В тот вечер примерно дюжина молодых людей собралась в библиотеке: кто развалился на кушетках, кто сел в кресла, на стулья, а кто и занял удобные подоконники, специально приспособленные для того, чтобы на них сидели. Одеты все были практически одинаково — в шорты цвета хаки и шлепанцы. Формальным центром внимания был огромный телевизор — плазменная панель имела диагональ явно больше метра, — на котором сейчас, как, впрочем, и почти всегда, был включен канал «Спорт-Центр». Парни смотрели американский футбол, потягивали пиво, подшучивали друг над другом, комментировали игру и время от времени высказывались в том смысле, что, мол, эти ребята — то есть профессиональные футболисты — играть, конечно, умеют. Лет десять назад потоп, случившийся в душевой этажом выше, уничтожил книги в библиотеке — в основном старые, не самые нужные и подобранные довольно случайно. Теперь некогда неприкосновенные стеллажи орехового дерева в викторианском стиле были сплошь заставлены пивными банками и пустыми коробками из-под пиццы, от которых еще долго после опустошения исходил сильный запах искусственного сырного ароматизатора. Таким образом, в последние годы главным средоточием человеческой мысли в этой бывшей библиотеке стал телевизор.
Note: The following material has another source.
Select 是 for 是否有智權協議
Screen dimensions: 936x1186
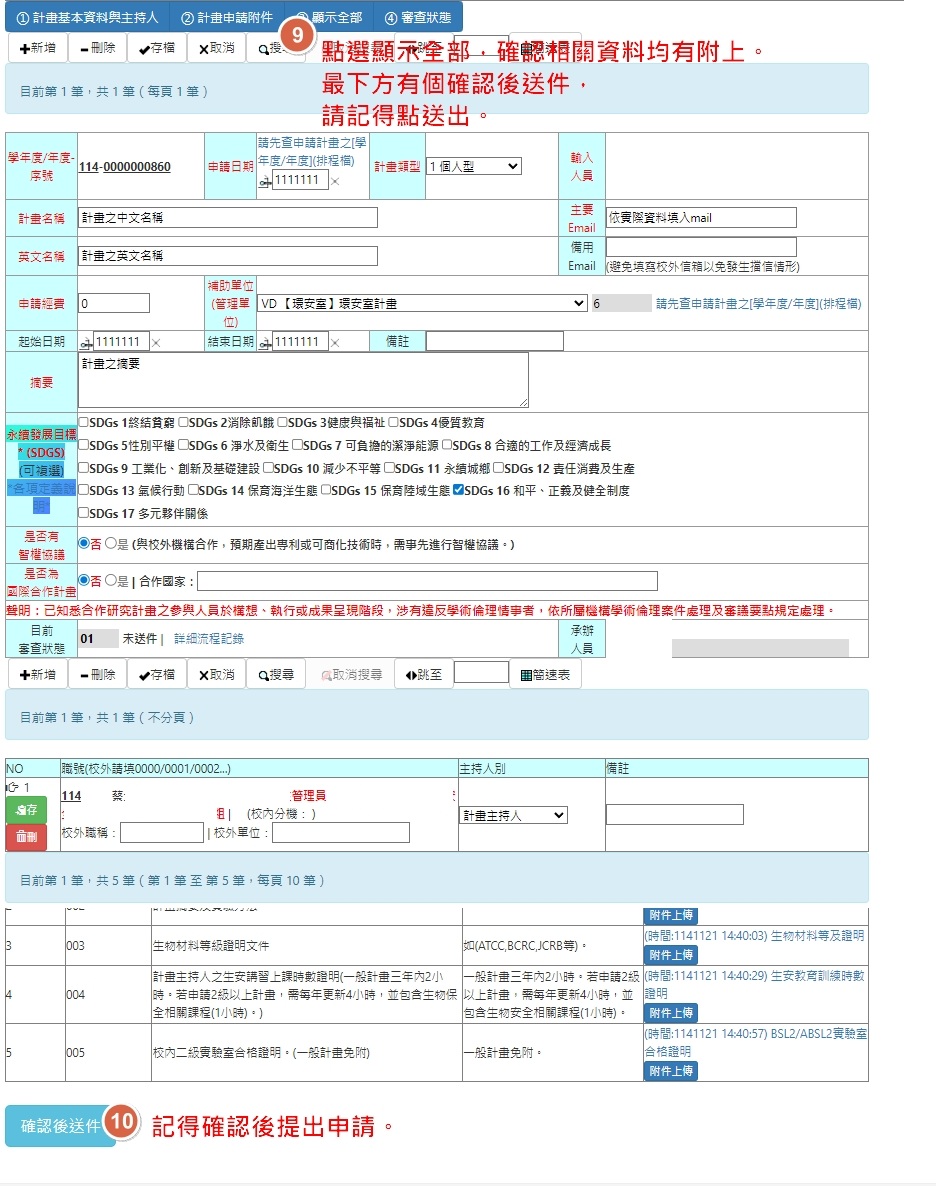pos(110,545)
— Во дает! — воскликнули одновременно двое или трое парней. Действительно, на экране было на что посмотреть: знаменитый нападающий, громадный парень по имени Бобо Болкер, только что так эффектно сбил с ног куотербэка из команды противника, что тот рухнул на поле рядом с ним, как мешок — нет, как комплект футбольной формы, набитый костями. Бобо пересек линию и исполнил короткий победный танец, вскинув здоровенные лапы и грозно повиляв задницей.
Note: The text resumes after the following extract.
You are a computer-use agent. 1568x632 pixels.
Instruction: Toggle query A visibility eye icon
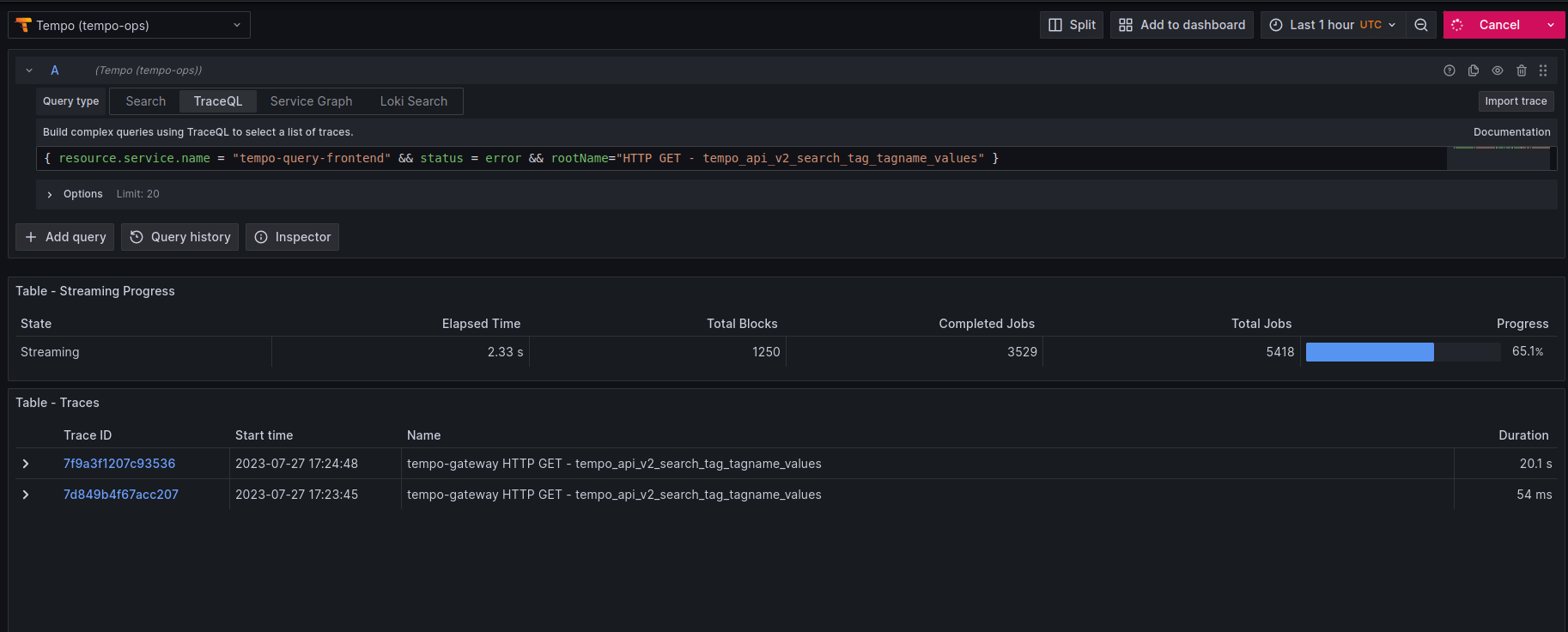1498,70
— Представляете себе, сколько этот хренов бугай весит? — обратился к приятелям сидевший в кресле молодой человек со взъерошенными светлыми волосами и банкой пива в руке. Звали его Вэнс. — Триста десять хреновых фунтов. И при этом он еще бегать способен, да так быстро, что охренеть можно.
— Да чему тут удивляться-то? Все эти бугаи только наполовину люди, а наполовину из креатина состоят, — ответил ему Джулиан — настоящий качок, своими короткими толстыми руками и длинным тяжеловесным туловищем похожий на профессионального борца. Он сидел на диване и сполз так низко, что мог поставить банку с пивом себе на живот без риска, что она опрокинется.
— Креатин? — переспросил Вэнс. — Да ты что, смеешься? Креатин — это отстой, кто ж его, на хрен, в наши дни принимать будет? Сейчас они все сидят на тестостероне, полученном от горилл, и на прочем таком же дерьме. Слушай, Джулиан, ну что ты на меня так смотришь? Я, по-твоему, шучу? Не хочешь — не верь, но это правда: тестостерон хреновых горилл — вот, на хрен, главный допинг сегодня.
— Вот именно, на хрен. Тестостерон горилл? — сказал Джулиан. — А откуда они берут эту хрень? Как его раздобыть-то?
— Очень просто: пошел и купил. Места только знать надо. Этот препарат, конечно, запрещен, но на черном рынке спокойно достать можно, у любого наркодилера. — Вэнс выдал эту достаточно длинную тираду, ни разу не употребив ни слова «хрен», ни одного из его производных. Впрочем, эту оплошность, свидетельствующую о непродвинутом и некрутом характере беседы, восполнил Джулиан.